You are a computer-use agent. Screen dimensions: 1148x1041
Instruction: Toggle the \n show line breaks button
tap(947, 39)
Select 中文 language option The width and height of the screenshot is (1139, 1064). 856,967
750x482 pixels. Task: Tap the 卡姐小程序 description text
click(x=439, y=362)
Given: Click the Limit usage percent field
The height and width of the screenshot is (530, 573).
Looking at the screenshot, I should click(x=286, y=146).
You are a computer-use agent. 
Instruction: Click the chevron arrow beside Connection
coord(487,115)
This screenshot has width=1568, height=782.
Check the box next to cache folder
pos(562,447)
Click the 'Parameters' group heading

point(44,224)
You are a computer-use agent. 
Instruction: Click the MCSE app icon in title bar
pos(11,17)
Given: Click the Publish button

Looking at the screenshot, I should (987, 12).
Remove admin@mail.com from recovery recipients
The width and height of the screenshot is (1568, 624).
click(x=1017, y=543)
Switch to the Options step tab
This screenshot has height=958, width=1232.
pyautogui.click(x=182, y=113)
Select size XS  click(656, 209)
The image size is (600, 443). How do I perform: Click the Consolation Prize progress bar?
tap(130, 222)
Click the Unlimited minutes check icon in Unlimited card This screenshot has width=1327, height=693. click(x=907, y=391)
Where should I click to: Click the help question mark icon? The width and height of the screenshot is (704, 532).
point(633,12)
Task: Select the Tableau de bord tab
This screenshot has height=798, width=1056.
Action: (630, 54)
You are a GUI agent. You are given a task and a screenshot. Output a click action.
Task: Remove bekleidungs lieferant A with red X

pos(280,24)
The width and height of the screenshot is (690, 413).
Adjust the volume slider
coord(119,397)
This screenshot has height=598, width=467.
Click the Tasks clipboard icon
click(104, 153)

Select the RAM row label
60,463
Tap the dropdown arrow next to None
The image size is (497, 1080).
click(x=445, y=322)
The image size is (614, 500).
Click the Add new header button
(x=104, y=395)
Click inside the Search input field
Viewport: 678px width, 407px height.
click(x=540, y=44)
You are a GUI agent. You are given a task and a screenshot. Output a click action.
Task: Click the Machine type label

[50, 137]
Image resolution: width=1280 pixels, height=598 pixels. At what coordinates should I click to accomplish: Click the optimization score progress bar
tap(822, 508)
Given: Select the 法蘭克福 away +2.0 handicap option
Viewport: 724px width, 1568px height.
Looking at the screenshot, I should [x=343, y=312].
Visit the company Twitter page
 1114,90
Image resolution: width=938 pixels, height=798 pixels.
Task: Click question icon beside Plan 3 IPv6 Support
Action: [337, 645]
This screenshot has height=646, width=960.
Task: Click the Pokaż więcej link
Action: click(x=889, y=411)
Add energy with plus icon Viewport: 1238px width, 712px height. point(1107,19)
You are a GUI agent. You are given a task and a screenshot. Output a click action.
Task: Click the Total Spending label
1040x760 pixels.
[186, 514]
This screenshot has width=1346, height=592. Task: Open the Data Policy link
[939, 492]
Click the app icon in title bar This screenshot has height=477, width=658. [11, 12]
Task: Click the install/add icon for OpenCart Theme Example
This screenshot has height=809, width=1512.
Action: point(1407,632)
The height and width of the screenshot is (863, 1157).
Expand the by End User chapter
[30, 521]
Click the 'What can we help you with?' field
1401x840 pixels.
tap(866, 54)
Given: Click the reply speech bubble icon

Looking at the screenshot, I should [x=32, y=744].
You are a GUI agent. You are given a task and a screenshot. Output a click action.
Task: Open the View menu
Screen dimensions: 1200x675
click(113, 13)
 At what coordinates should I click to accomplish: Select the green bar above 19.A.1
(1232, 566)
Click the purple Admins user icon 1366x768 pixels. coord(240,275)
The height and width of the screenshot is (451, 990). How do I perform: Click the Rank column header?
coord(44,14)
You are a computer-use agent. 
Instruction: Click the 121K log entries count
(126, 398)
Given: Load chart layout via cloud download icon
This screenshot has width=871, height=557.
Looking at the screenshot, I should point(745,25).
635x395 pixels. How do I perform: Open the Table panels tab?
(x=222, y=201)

******

=== Task requirements ===
Please print all of the material again with no alteration.

=== Result for this task ===
You are a computer-use agent. Screen dimensions: 1148x1041
Instruction: Toggle the \n show line breaks button
tap(947, 39)
Select 中文 language option The width and height of the screenshot is (1139, 1064). 856,967
750x482 pixels. Task: Tap the 卡姐小程序 description text
click(x=439, y=362)
Given: Click the Limit usage percent field
The height and width of the screenshot is (530, 573).
Looking at the screenshot, I should click(x=286, y=146).
You are a computer-use agent. 
Instruction: Click the chevron arrow beside Connection
coord(487,115)
This screenshot has width=1568, height=782.
Check the box next to cache folder
pos(562,447)
Click the 'Parameters' group heading

point(44,224)
You are a computer-use agent. 
Instruction: Click the MCSE app icon in title bar
pos(11,17)
Given: Click the Publish button

Looking at the screenshot, I should (987, 12).
Remove admin@mail.com from recovery recipients
The width and height of the screenshot is (1568, 624).
click(x=1017, y=543)
Switch to the Options step tab
This screenshot has height=958, width=1232.
pyautogui.click(x=182, y=113)
Select size XS  click(656, 209)
The image size is (600, 443). How do I perform: Click the Consolation Prize progress bar?
tap(130, 222)
Click the Unlimited minutes check icon in Unlimited card This screenshot has width=1327, height=693. click(x=907, y=391)
Where should I click to: Click the help question mark icon? The width and height of the screenshot is (704, 532).
point(633,12)
Task: Select the Tableau de bord tab
This screenshot has height=798, width=1056.
Action: (630, 54)
You are a GUI agent. You are given a task and a screenshot. Output a click action.
Task: Remove bekleidungs lieferant A with red X

pos(280,24)
The width and height of the screenshot is (690, 413).
Adjust the volume slider
coord(119,397)
This screenshot has height=598, width=467.
Click the Tasks clipboard icon
click(104, 153)

Select the RAM row label
60,463
Tap the dropdown arrow next to None
The image size is (497, 1080).
click(x=445, y=322)
The image size is (614, 500).
Click the Add new header button
(x=104, y=395)
Click inside the Search input field
Viewport: 678px width, 407px height.
click(x=540, y=44)
You are a GUI agent. You are given a task and a screenshot. Output a click action.
Task: Click the Machine type label

[50, 137]
Image resolution: width=1280 pixels, height=598 pixels. At what coordinates should I click to accomplish: Click the optimization score progress bar
tap(822, 508)
Given: Select the 法蘭克福 away +2.0 handicap option
Viewport: 724px width, 1568px height.
Looking at the screenshot, I should [x=343, y=312].
Visit the company Twitter page
 1114,90
Image resolution: width=938 pixels, height=798 pixels.
Task: Click question icon beside Plan 3 IPv6 Support
Action: [337, 645]
This screenshot has height=646, width=960.
Task: Click the Pokaż więcej link
Action: click(x=889, y=411)
Add energy with plus icon Viewport: 1238px width, 712px height. point(1107,19)
You are a GUI agent. You are given a task and a screenshot. Output a click action.
Task: Click the Total Spending label
1040x760 pixels.
[186, 514]
This screenshot has width=1346, height=592. Task: Open the Data Policy link
[939, 492]
Click the app icon in title bar This screenshot has height=477, width=658. [11, 12]
Task: Click the install/add icon for OpenCart Theme Example
This screenshot has height=809, width=1512.
Action: point(1407,632)
The height and width of the screenshot is (863, 1157).
Expand the by End User chapter
[30, 521]
Click the 'What can we help you with?' field
1401x840 pixels.
tap(866, 54)
Given: Click the reply speech bubble icon

Looking at the screenshot, I should [x=32, y=744].
You are a GUI agent. You are given a task and a screenshot. Output a click action.
Task: Open the View menu
Screen dimensions: 1200x675
click(113, 13)
 At what coordinates should I click to accomplish: Select the green bar above 19.A.1
(1232, 566)
Click the purple Admins user icon 1366x768 pixels. coord(240,275)
The height and width of the screenshot is (451, 990). How do I perform: Click the Rank column header?
coord(44,14)
You are a computer-use agent. 
Instruction: Click the 121K log entries count
(126, 398)
Given: Load chart layout via cloud download icon
This screenshot has width=871, height=557.
Looking at the screenshot, I should point(745,25).
635x395 pixels. How do I perform: Open the Table panels tab?
(x=222, y=201)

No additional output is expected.